Coppola, Sarah M., Philippe C. Dixon, Boyi Hu, Michael Y.C. Lin, and Jack T. Dennerlein. 2019. “Going Short: The Effects of Short-Travel Key Switches on Typing Performance, Typing Force, Forearm Muscle Activity, and User Experience.” Journal of Applied Biomechanics 35 (2): 149–56.
One of the longest-running metrics for keyboard quality, especially on laptops has been key travel. While key travel plays an incredibly important part, I’ve had a hard time believing it was the only one. I know for example that there are many fans of what is considered the classic IBM/ThinkPad 7-row keyboard before it was changed to the design we have today. When that design changed occurred, strong opinions emerged and that didn’t result in any significant change to key travel. If you want an in-depth look at the differences between these two keyboards, I strongly recommend this article from Laptopmag.com: https://www.laptopmag.com/articles/thinkpad-type-off-is-lenovos-new-island-style-keyboard-better-or-worse
Lenovo at the time also published a 5-pager which you can read here: Lenovo-Keyboard_Change-Is-Hard-Why-You-Should-Give-In-to-the-New-ThinkPad-Keyboard They outline the work that went into the redesign of the keyboard if you have never read it.
In the article above they examined several different metrics and came to the conclusion that the newer keyboard was not a step backward.
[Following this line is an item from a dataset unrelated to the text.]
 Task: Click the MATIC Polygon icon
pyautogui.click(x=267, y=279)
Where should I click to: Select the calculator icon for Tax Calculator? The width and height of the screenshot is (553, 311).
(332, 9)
In fact, the key travel between the two keyboards is identical, but the strong opinions remain for some, thus another factor must be at work. Now, getting back to our article from the Journal of Applied Biomechanics.
The present results suggest that key travel alone does not predict biomechanical outcomes and that key mechanism and activation force are also important factors in key switch design.
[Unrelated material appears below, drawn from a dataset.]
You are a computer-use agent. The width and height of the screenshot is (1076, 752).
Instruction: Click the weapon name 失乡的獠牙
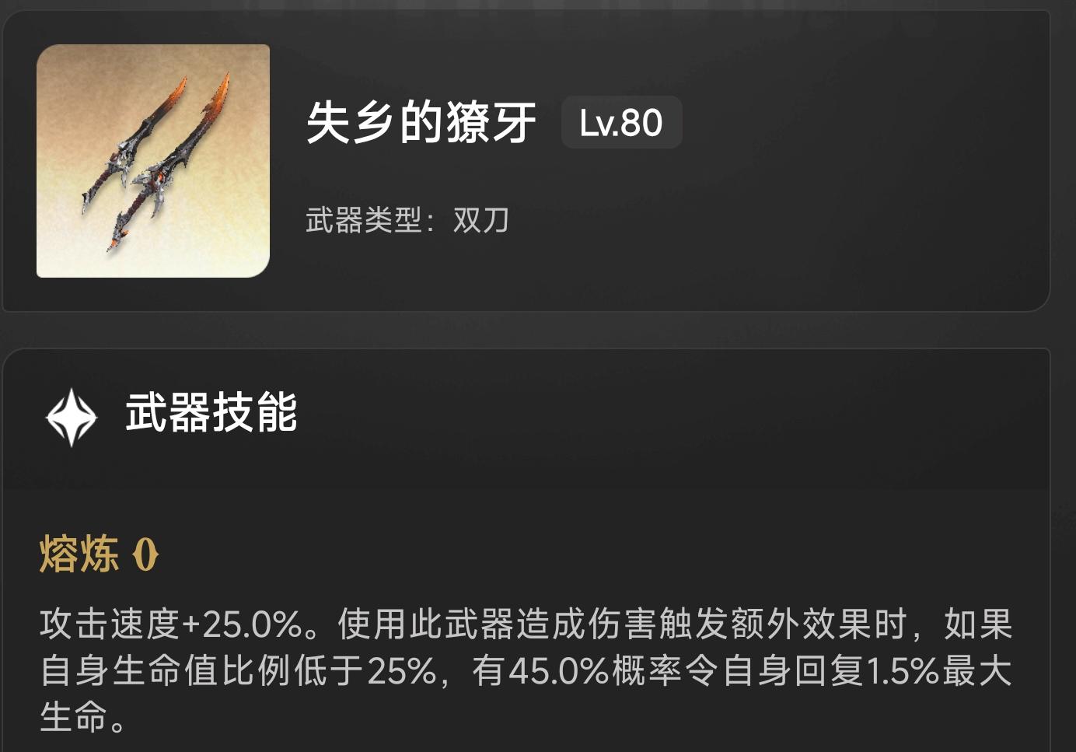pos(421,123)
The results from the study were very interesting considering the common trend among reviewers and I suspect the industry as a whole is to discuss key travel as the main metric to measure the quality of the keyboard. Many companies like Dell have come up with some interesting ideas such as the use of magnets on their keyboards to maintain a good tactile feel while reducing travel. Others like Apple have ended up being in the news over their butterfly switches and their failure rate.
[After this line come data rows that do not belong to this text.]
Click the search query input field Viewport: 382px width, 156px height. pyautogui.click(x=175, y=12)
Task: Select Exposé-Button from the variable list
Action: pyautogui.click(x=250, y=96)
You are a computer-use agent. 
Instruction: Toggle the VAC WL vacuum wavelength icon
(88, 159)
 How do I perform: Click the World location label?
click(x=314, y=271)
Specifically, the 2 devices with the same short travel (0.55 mm) had the largest differences across most muscles, though this difference was relatively small (<1.0% MVC). These 2 devices differed in activation force and mechanism: Tablet S had a dome switch mechanism and a higher activation force than Notebook S, which had a butterfly switch mechanism. Similarly, this study found that key travel distance was not strictly associated with typing force, typing performance, or perceived experience, as Tablet S was associated with the worst results across these measures compared with the other 3 devices.
In short, other factors such as the switch mechanism and how it relates to activation force potentially play a larger role than just key travel alone. Some might wish to equate a longer key travel with a greater activation force but that isn’t how spring mechanisms work.
Let us consider the classic example of a keyboard with an actual spring in the switch for sake of simplicity. If we look at Hooke’s Law which is used to calculate spring constants, F = -kΔx where F= force in Newtons, -k= Spring Constant and Δx= the change in spring length, we can see from this relationship that depending on the spring, we can change how much force is required for a specific change in distance. Now for further math-related content regarding keyboards and force, I strongly suggest you spend some time looking at the work done by Javier De Leon at the University of Alaska.
If seeing classic keyboard switches gutted are your thing, you might want to check out this article that shows the switch designs of several classic ThinkPad keyboards including the 701C
Turning out attention to the ThinkPad X1 Nano, which has key travel of 1.35mm, the mechanism gives it a positive typing experience. One of the “key” criticisms of the newer ThinkPads is the reduced key travel on the thinner models. While thinning a laptop down objectively leaves less room for key travel and some traditional activation mechanisms, we shouldn’t count out innovation to find solutions to these problems.